### [The records]
-- Start --

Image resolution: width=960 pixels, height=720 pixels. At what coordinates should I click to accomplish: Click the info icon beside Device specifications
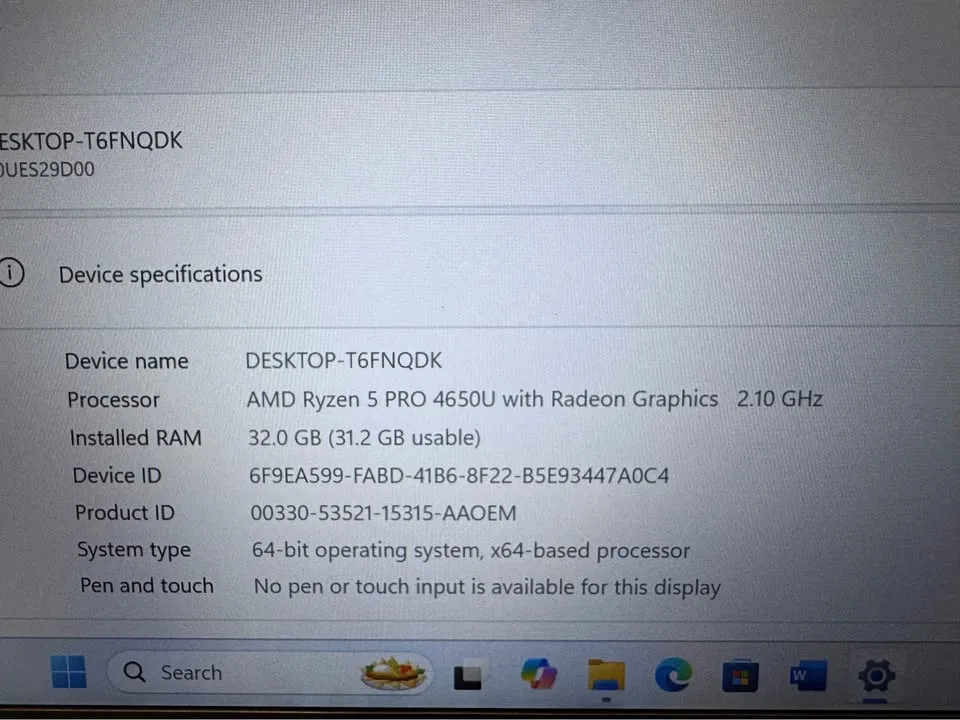tap(12, 272)
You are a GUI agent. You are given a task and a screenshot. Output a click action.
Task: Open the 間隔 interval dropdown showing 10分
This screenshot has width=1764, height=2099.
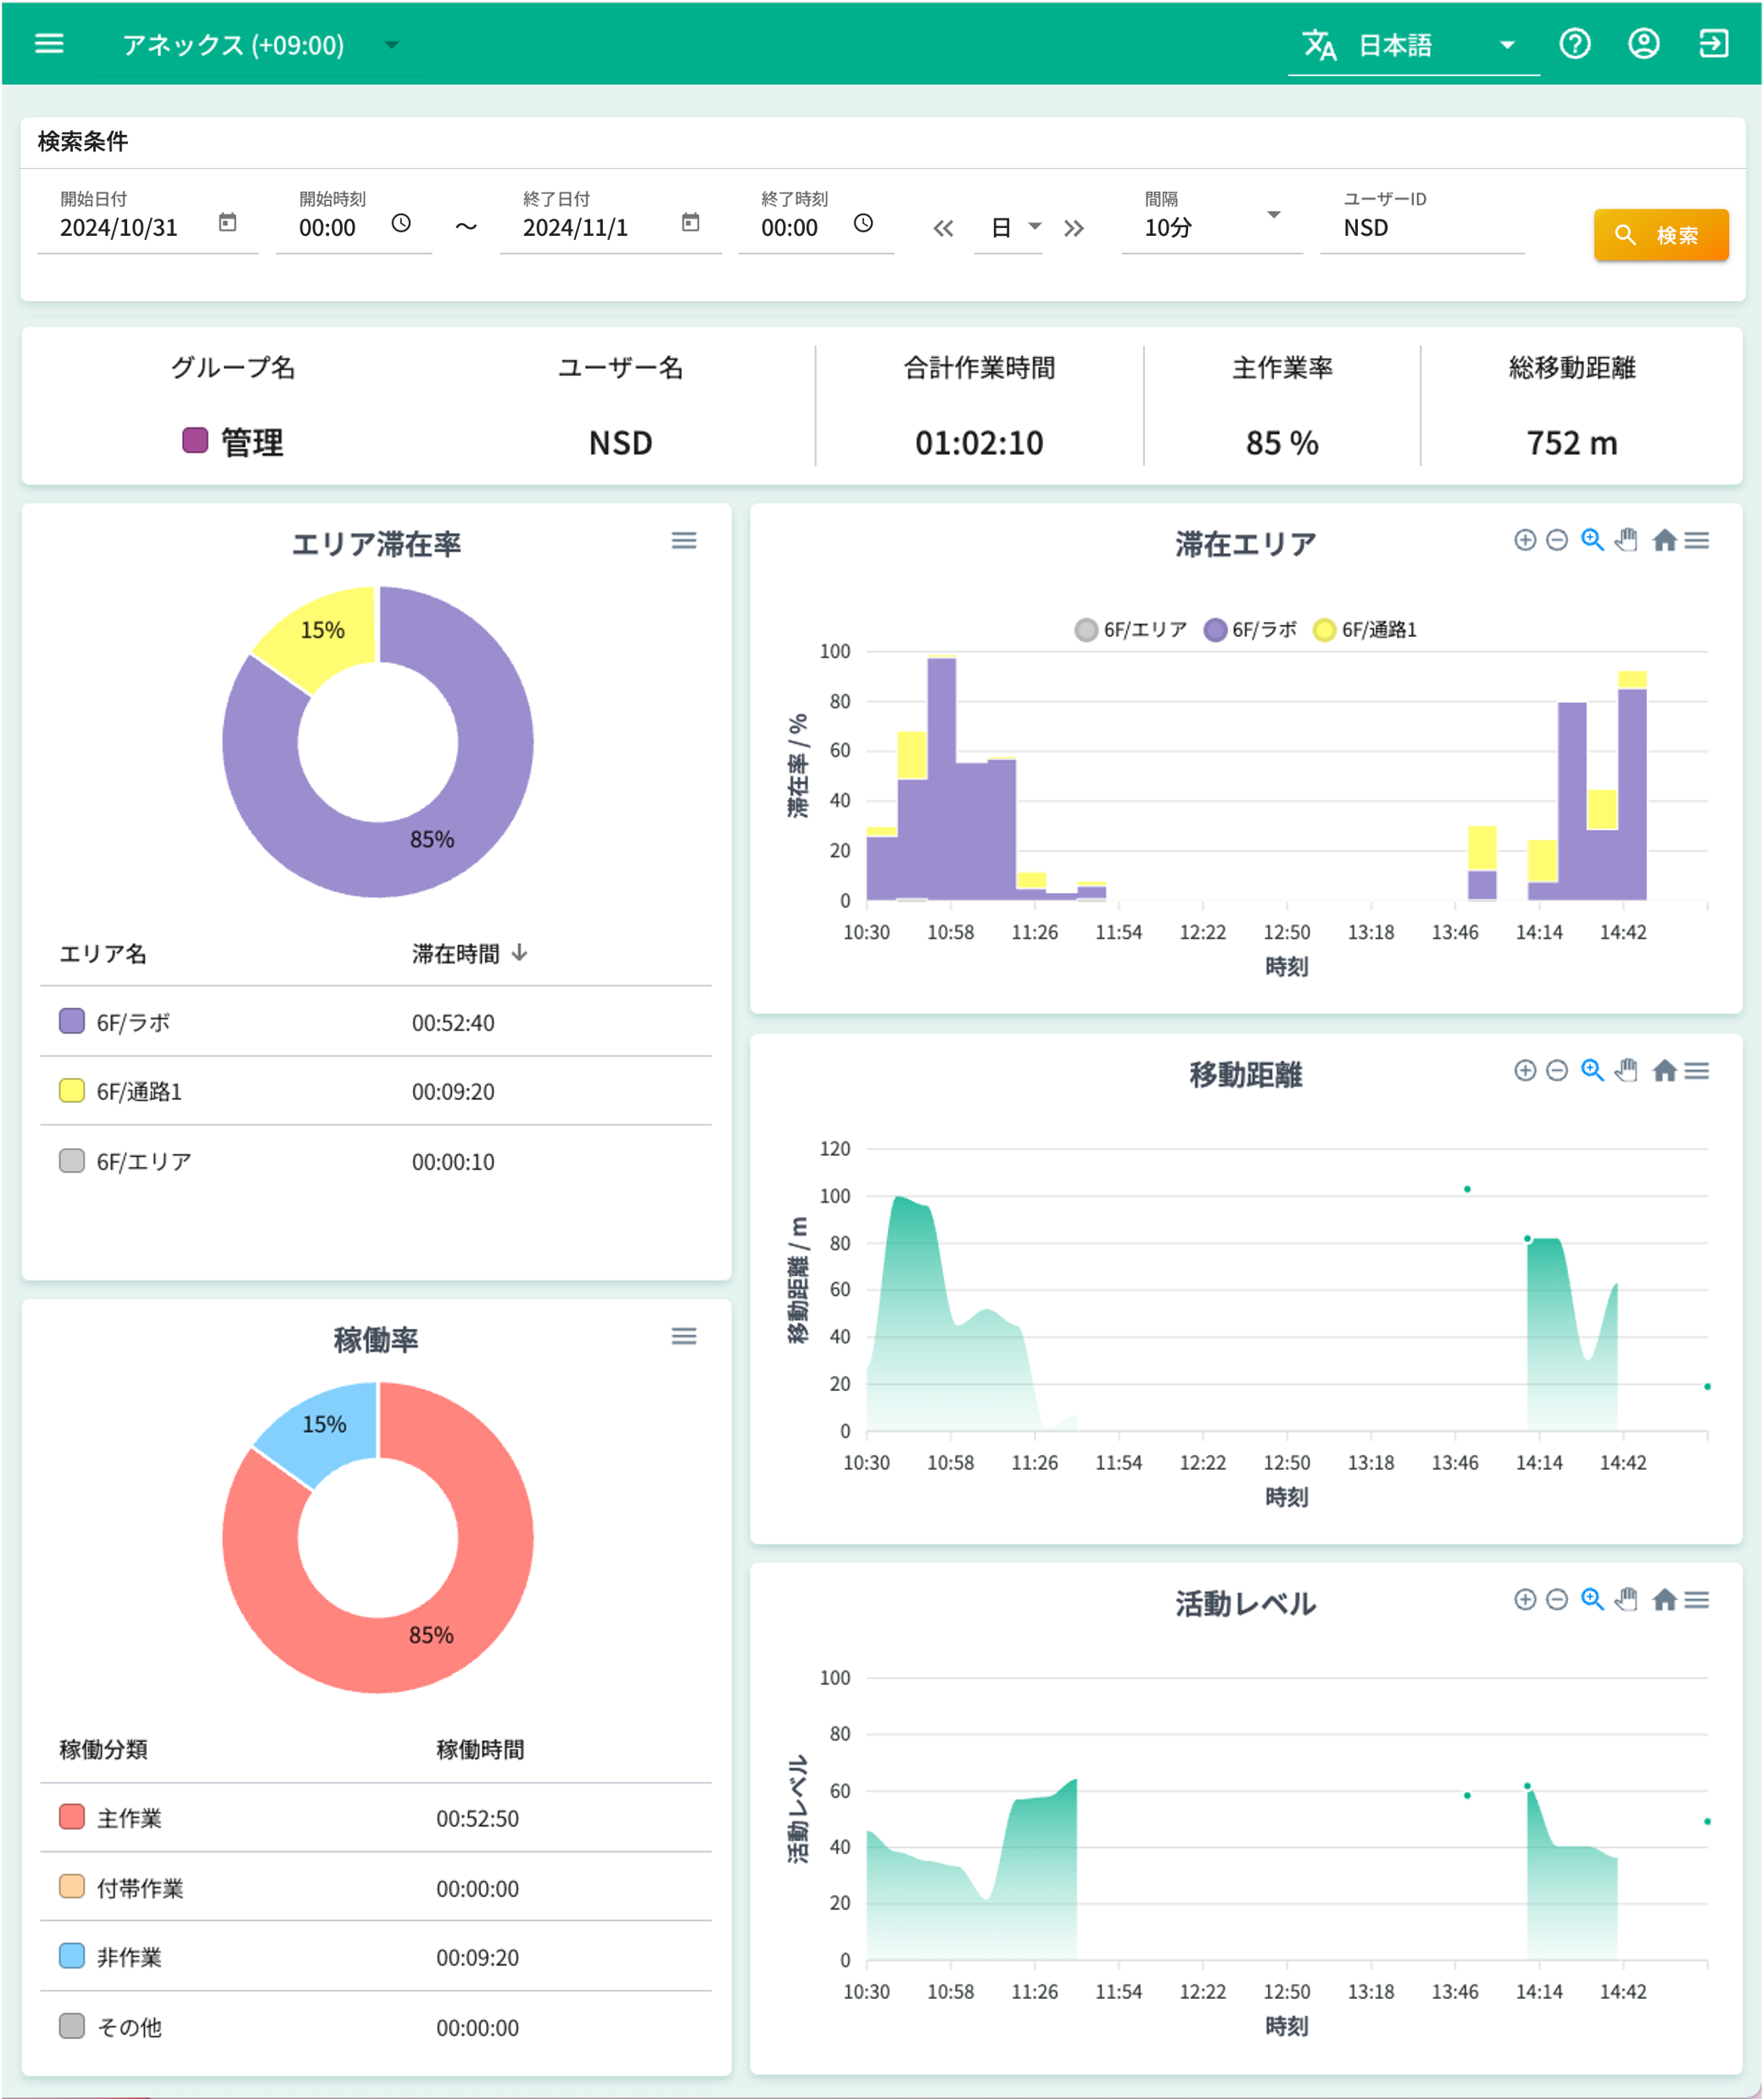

-- End --

### [Your goal]
Reproduce all the rows above with "screenshot" swapped for "screen image" everywhere it occurs, keeping everything else unchanged. Omit the pictures.

### [Finished task]
Image resolution: width=960 pixels, height=720 pixels. At what coordinates should I click to accomplish: Click the info icon beside Device specifications
tap(12, 272)
You are a GUI agent. You are given a task and a screen image. Output a click action.
Task: Open the 間隔 interval dropdown showing 10分
This screen image has width=1764, height=2099.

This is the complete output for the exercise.